Larkin statue will not have face like slapped arse Print E-mail

Intellectuals in Hull today gathered angrily in wine bars after it emerged that a statue to be erected in memory of Philip Larkin is to be jovial and upbeat and will in no way feel like a stroll around a deserted fun fair in the pissing down rain.

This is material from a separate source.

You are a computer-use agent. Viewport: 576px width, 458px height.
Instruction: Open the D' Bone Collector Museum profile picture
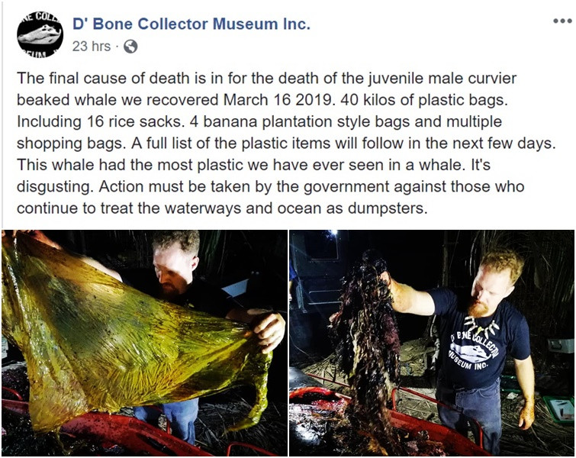pyautogui.click(x=40, y=35)
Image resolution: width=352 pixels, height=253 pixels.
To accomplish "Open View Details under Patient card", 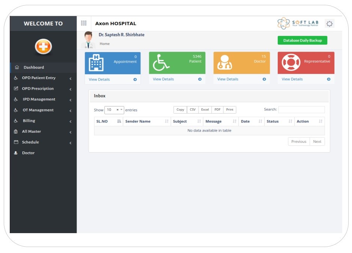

Award-winning sculptor Guy Smiley intends to bring Larkin’s fun-loving side to life through the use of animatronics, despite the former Poet Laureate’s most notable verse stirring up more misery than Radiohead playing their greatest hits on a drizzly day at Auschwitz.
 
He said: “I’ll use the same mould as the tap-dancing Bernie Clifton I designed for Minehead seafront, though I can’t recreate Larkin’s smile because the revered Man of Letters smiled very little, only if somebody missed the bus or slid three feet in an unexpected dog shit.”
 
“Ideally I wanted voice recognition to detect the words “loaf-haired secretary” and trigger a raising of the right fist to indicate crumpet, but sadly funding ran out.”
 
“If you insert 10p, however, he’ll perform “I Like Life … Life Likes Me” from the musical adaptation of A Christmas Carol.”
 
But Larkin biographer Ian Motion warned against the jollification of the classics, claiming that good poetry should make the reader want to slide into a warm Radox-scented bath with a teaspoon, some Absinthe and a rusty Mach 3.
 
“It’s an emotion typical to all English poets, including Pam Ayres. I for one stab my wrists repeatedly whenever I hear her classic: “I Wish I’d Looked After Me Teeth”.
 
He added: “But hopefully the statue might lay to rest some of the myths surrounding Hull’s finest literary artisan. Except the one about fear of sex being due to an absent penis, which I can personally corroborate from the time I watched him decant a bulging piss-bag into a duck pond during a lengthy bicycle tour around the cemeteries of Chichester.”